As we contemplate the strong, stern and sharp words of Amos, we must remember that the real danger of becoming deafened by the noise of this world that we will not only cease to hear God’s word, but we will cease to care to hear it, until it is too late.    Amos’ word is that: Our God, the God of the Bible, is a God who cares for those who are widows, for those who are poor, and for those who are powerless.   “They sell the righteous for silver and they sell the needy for the price of a pair of shoes” (2.6)   In their accumulated wealth and luxury Israel has become the very people they used to hate.   The prophet thunders: “Let justice roll down like waters, and righteousness like an ever-flowing stream  (5.24).   

In Amos’ time, it was the best of times, and it was the worst of times. The divide between rich and poor got wider and the whole economic system became corrupt.  As people became more and more obsessed with money, they paid less and less attention to God.   Do you think there’s any parallel between what was going on in Amos’ day, some 700 years before Jesus, and what’s going on in our society today? Back in Amos’ day, it was all about money, money, money.  Back in Amos’ day, it was all about greed, greed, greed.  Back in Amos’ day, fewer and fewer people really seemed to care about God.

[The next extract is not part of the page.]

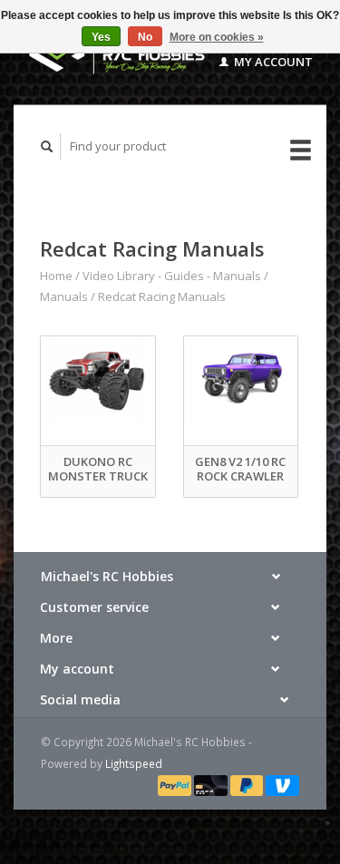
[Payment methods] (176, 784)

Edward Bowen, tells how several years ago a husband and wife went on vacation to the southern Mexican city of Oaxaca. One warm afternoon they felt like taking a break from their sight-seeing, so they sat down at a table at an outside café and ordered something cold to drink. A table or two away from them they noticed another American couple. At one point, they saw the man motion for some nearby children to come over to their table. The little ones were somewhat dirty and rather malnourished, and they were in the square trying to sell gum and small souvenirs to the tourists in hopes of bringing in at least a little bit of money for their impoverished families.

The American tourist at the other table proceeded to make the children this offer. He told them that he would pay them so many pesos for every lap they ran around the square. So off the children raced. Even though it was a very hot, humid day, they raced frantically around that square, sweat pouring from their faces. All the time, the tourist kept laughing at them and yelling, "Faster! Faster!" As long as they could last, the children raced around and around the square because they and their families needed money—they needed money to survive from one day to the next—and that was the only way, they figured, they’d be able to get it. In the end, after quite some time had gone past and the man finished making fools of the children, he tossed a couple of American dollars in their direction and went on his way.

Bowen continues:  "In our day, just like in Amos’ day, we so often assume that getting more and more money for ourselves is our number one priority in life.  We often assume our only true responsibility is to look out for ourselves and to use our money to satisfy our own pleasures, to satisfy our own desires.  In our day, just like in Amos’ day, we so often assume that if someone is poor, if someone has less than we do, then that’s their problem—we don’t see the needs they face as being of any real concern to us."  

But the message that Amos brings to us, the message that God wants us to hear, is that there is a limit to God’s patience.  There is only so much greed, there is only so much mistreatment of the poor that God is going to stand for.  If we don’t change our ways, God says, then we need to be prepared to suffer the consequences.  The consequences are going to be perhaps more devastating and earth-shattering than anything we ever imagined.  So let’s hear and heed the word we know is true, and let justice come down."  Amen.